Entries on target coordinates

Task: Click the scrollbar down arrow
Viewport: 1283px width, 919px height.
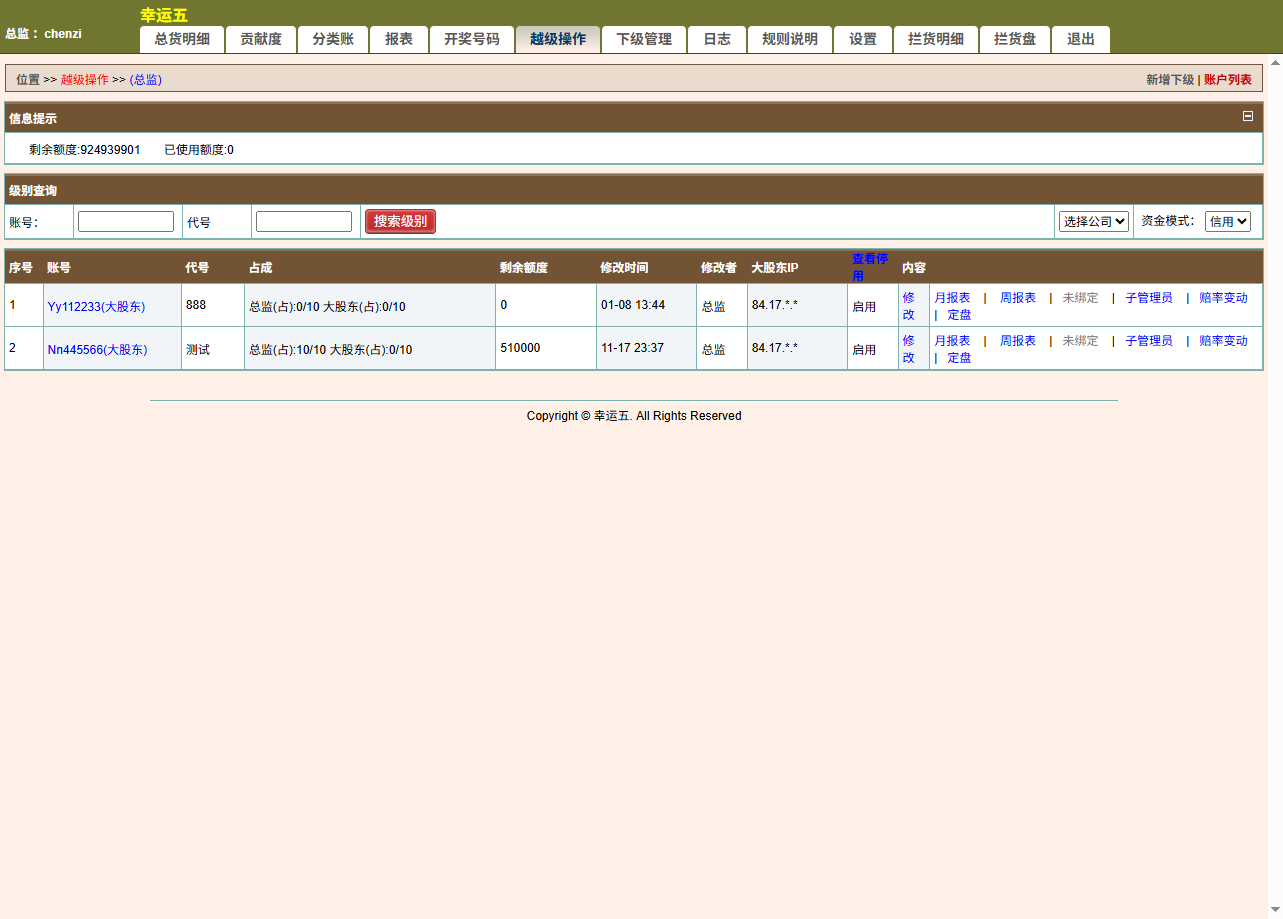Action: click(x=1275, y=909)
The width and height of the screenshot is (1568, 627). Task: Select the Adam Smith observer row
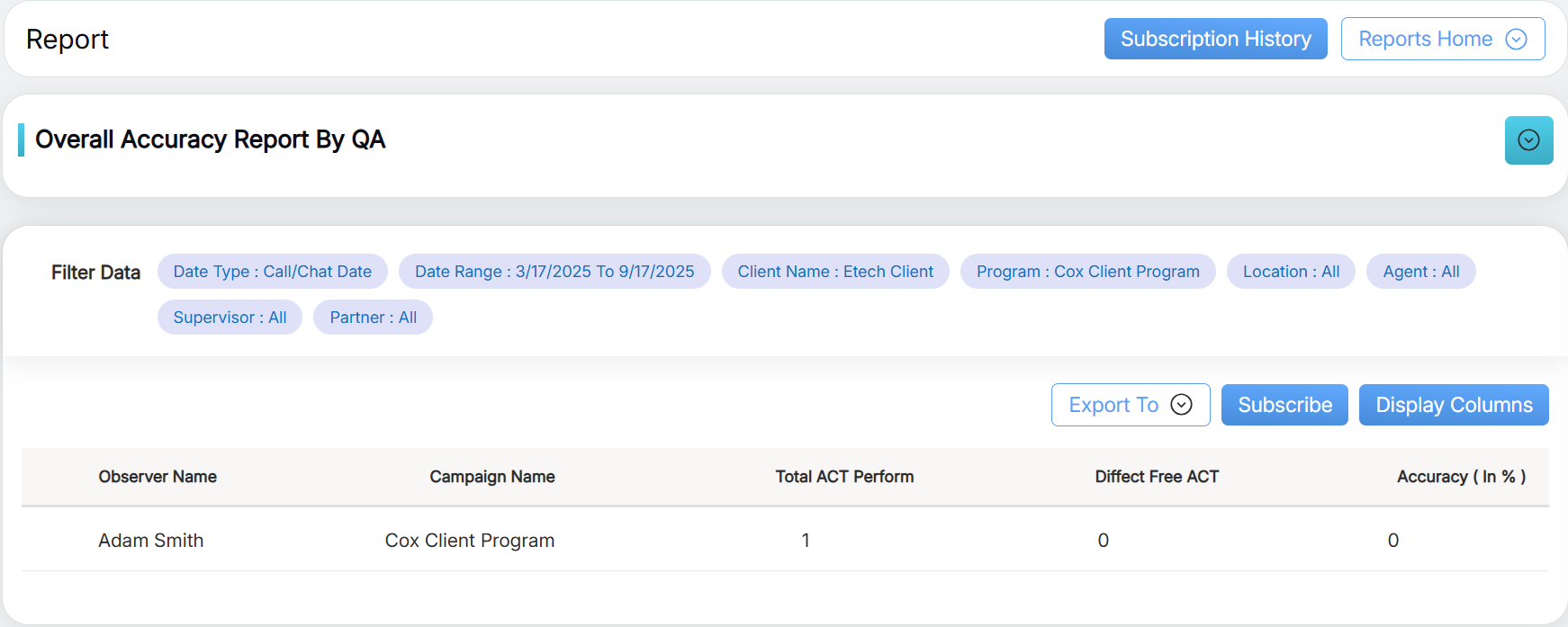coord(151,541)
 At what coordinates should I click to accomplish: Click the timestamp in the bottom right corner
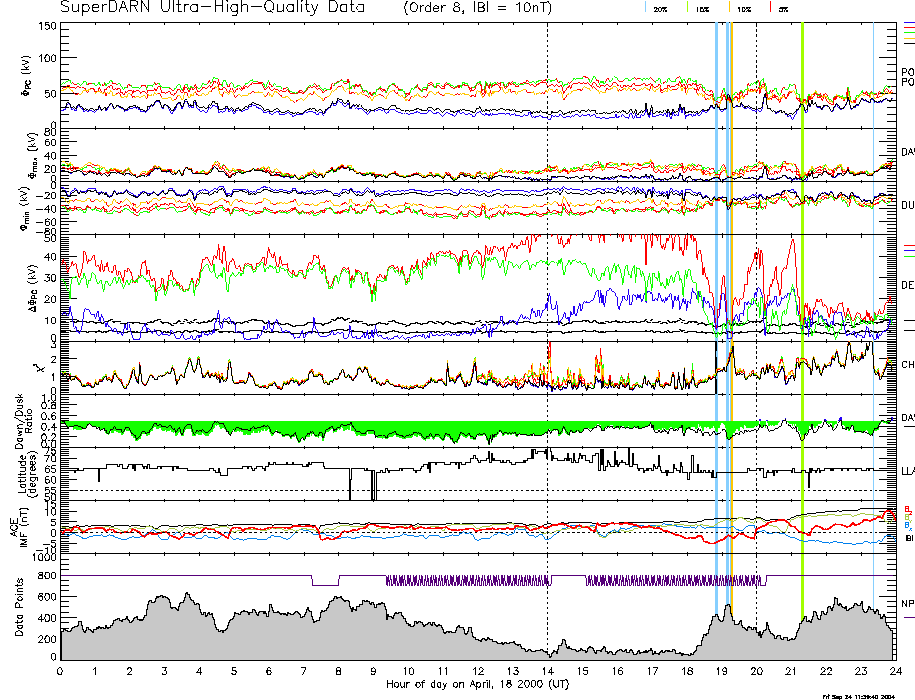(866, 696)
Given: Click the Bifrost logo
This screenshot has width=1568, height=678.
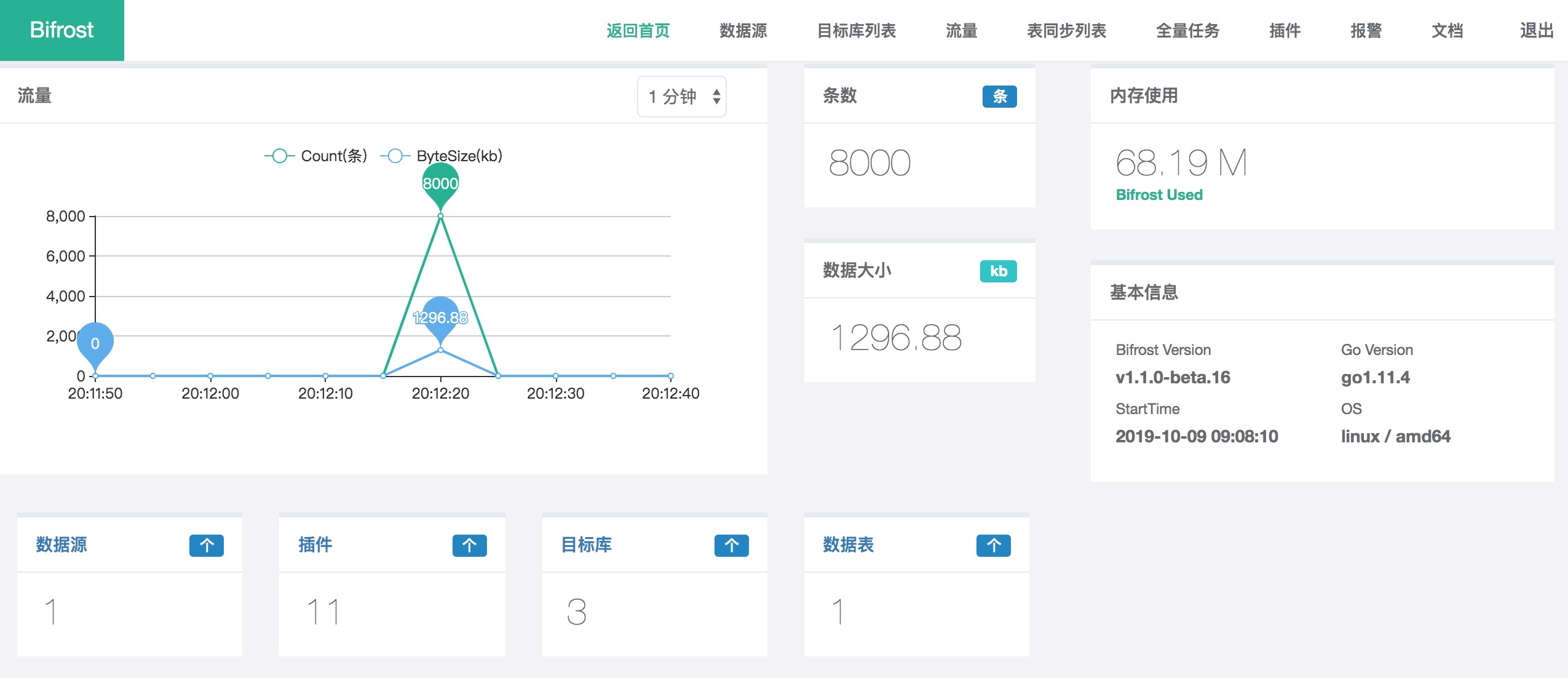Looking at the screenshot, I should [x=61, y=30].
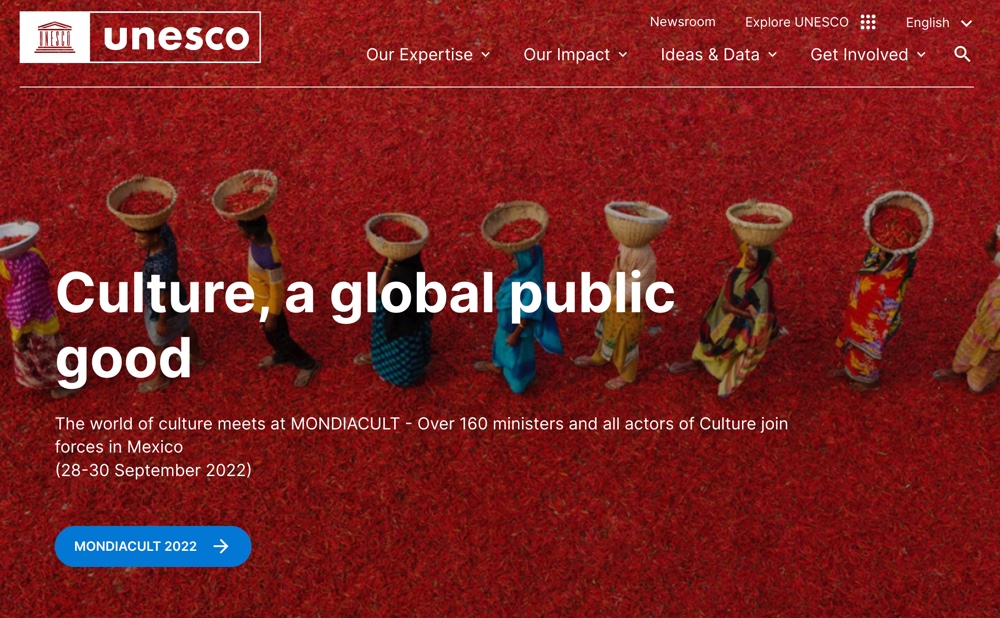Open the Our Impact menu
The image size is (1000, 618).
575,55
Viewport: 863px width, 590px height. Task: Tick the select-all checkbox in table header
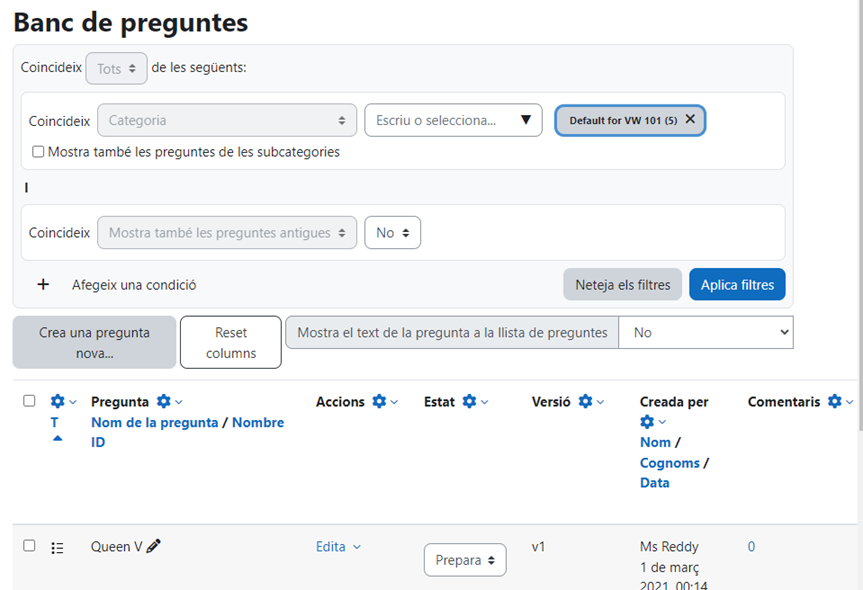29,401
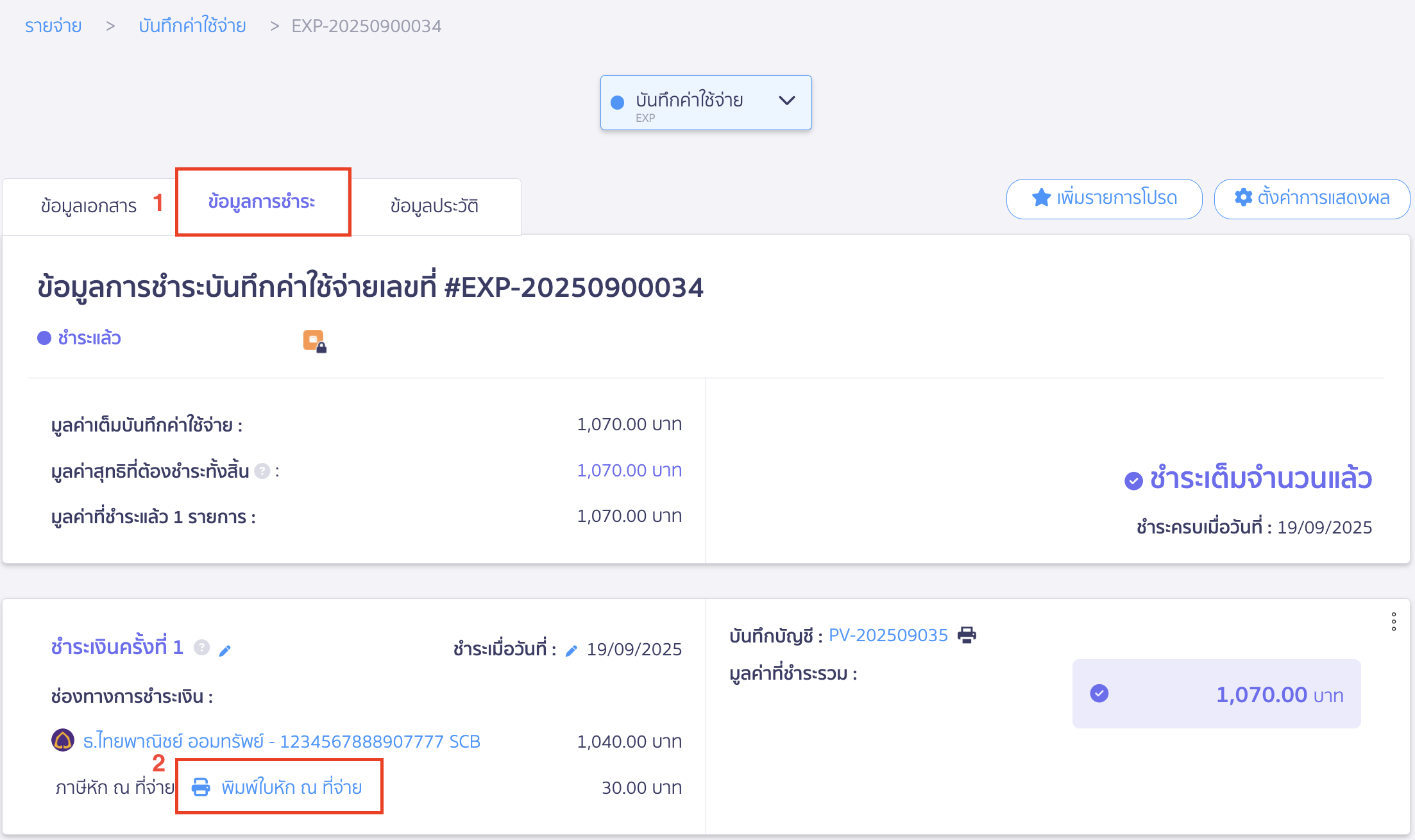Click the gear icon in ตั้งค่าการแสดงผล button
Viewport: 1415px width, 840px height.
point(1243,198)
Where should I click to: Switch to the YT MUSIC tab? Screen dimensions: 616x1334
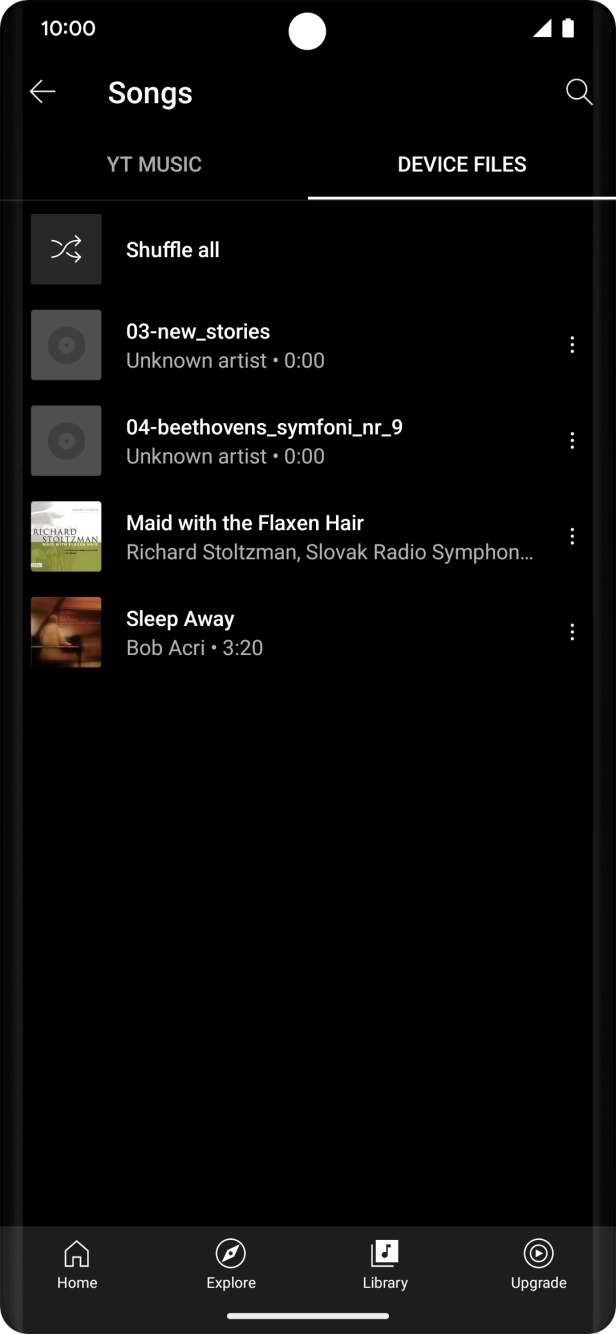(154, 164)
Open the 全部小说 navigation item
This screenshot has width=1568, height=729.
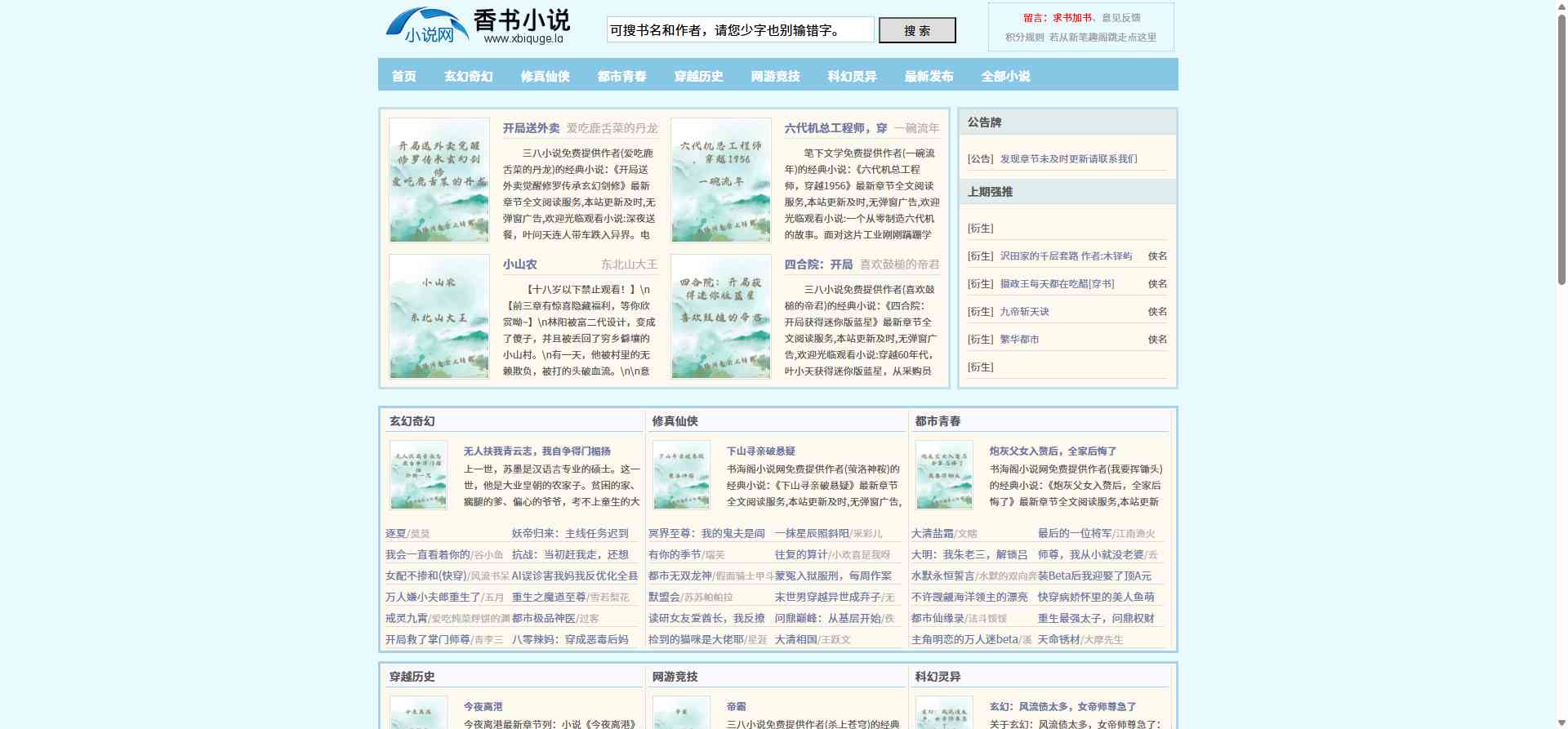click(x=1005, y=76)
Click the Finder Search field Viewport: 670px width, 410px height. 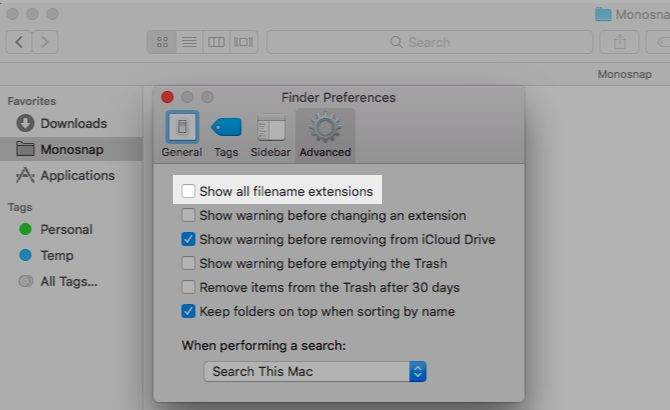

- PROBLEM TO SOLVE:
Update the listing above by replacing every "Task" with "Instruction" and leaving everything else unchanged. Give the updated lines, without the pictures.

- EXERCISE SOLUTION:
Instruction: Click the scrollbar down arrow
Viewport: 1283px width, 919px height.
Action: click(x=1275, y=909)
The width and height of the screenshot is (1568, 627). Instruction: Select the Adam Smith observer row
coord(151,541)
 At what coordinates should I click to accomplish: Click the timestamp in the bottom right corner
(866, 696)
Given: Click the Bifrost logo
This screenshot has width=1568, height=678.
Looking at the screenshot, I should [x=61, y=30].
Open the Our Impact menu
The image size is (1000, 618).
575,55
Viewport: 863px width, 590px height. Instruction: Tick the select-all checkbox in table header
29,401
Click the gear icon in ตั้งค่าการแสดงผล button
Viewport: 1415px width, 840px height.
point(1243,198)
Where should I click to: Switch to the YT MUSIC tab? Screen dimensions: 616x1334
(154, 164)
Open the 全部小说 navigation item
This screenshot has width=1568, height=729.
click(x=1005, y=76)
Click the Finder Search field Viewport: 670px width, 410px height. 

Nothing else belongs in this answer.